## EXERCISE REQUIREMENTS
Using the news report about the infant overdoses, answer each question below.
(a) How long had Carlisa Davis been staying at the Randolph Street home?
(b) How many counts of child endangering is she on trial for?
(c) What drug was used to revive both children?

## PAGE EXCERPT
○ ○ ○
Mom tells cop she knew drugs being sold in house where infants OD'd
WARREN
Carlisa Davis admitted to a police detective she was aware that her brother and his friends had been selling drugs from the Randolph Street home where she had been staying for seven months.
She said she was aware of the drug dealing for the last four months leading up to Feb. 2, the day her children, age 21 months and 9 months, overdosed on drugs at the Randolph address.
Davis said she hadn’t seen any drugs in the house when she arrived there at 8:30 a.m. Feb. 2, but when she woke up from a nap, her brother told her that her daughter, 21 months old, had gotten into “food,” which is slang for cocaine, she said.
Detective Nick Carney, during his testimony Wednesday, confirmed that “food” is a slang term for heroin.
Davis said she looked over at her son, and he was in some sort of “powder.”
Davis, now 19, is on trial in Trumbull County Common Pleas Court on two counts of child endangering, accused of failing to protect the girl and her son, 9 months old.
Davis and her daughter’s father took the children to ValleyCare Trumbull Memorial Hospital after the girl went to sleep, and the girl was “breathing hard,” like she had asthma, Davis said.
Both children were revived with naloxone, the opiate reversal drug, and were transferred to Akron Children’s Hospital in Akron, where they each received a second dose of naloxone.
○ ○ ○
## DATASET SECTION
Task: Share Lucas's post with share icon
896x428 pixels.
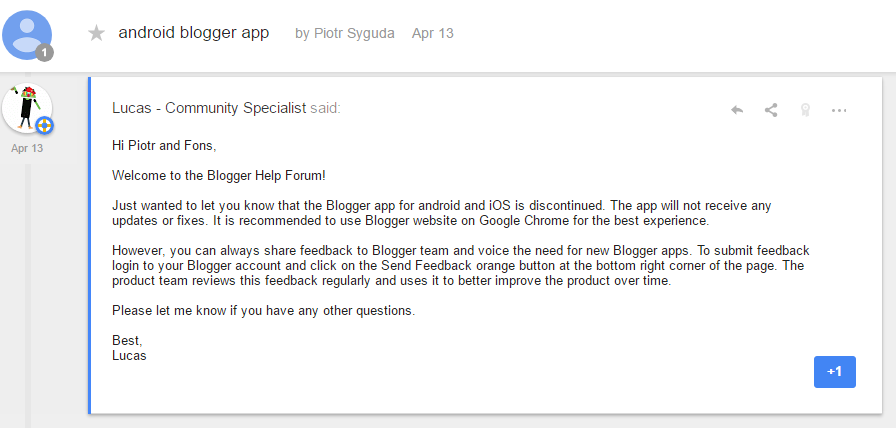Action: (771, 110)
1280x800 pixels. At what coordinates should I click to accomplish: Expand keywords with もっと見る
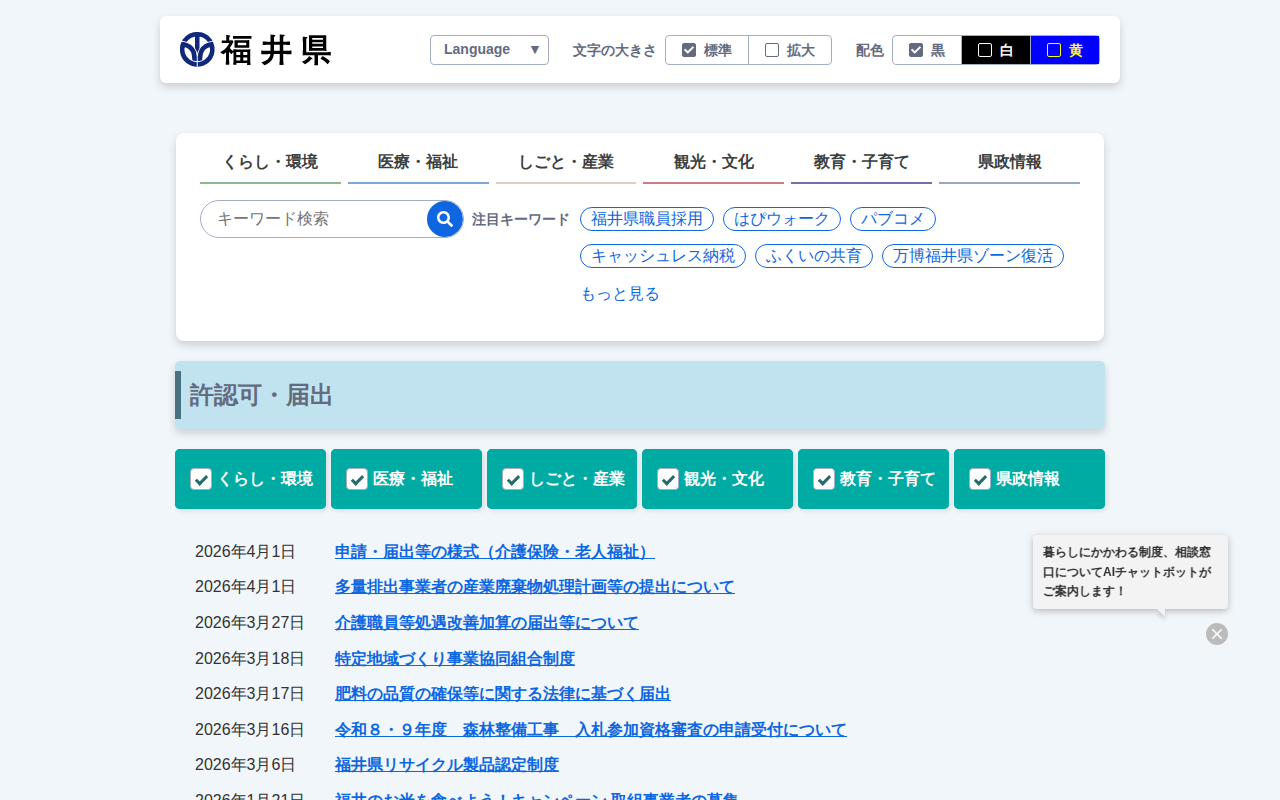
○ ○ ○
## SOLUTION TO THE PROBLEM
(a) Seven months
(b) Two
(c) Naloxone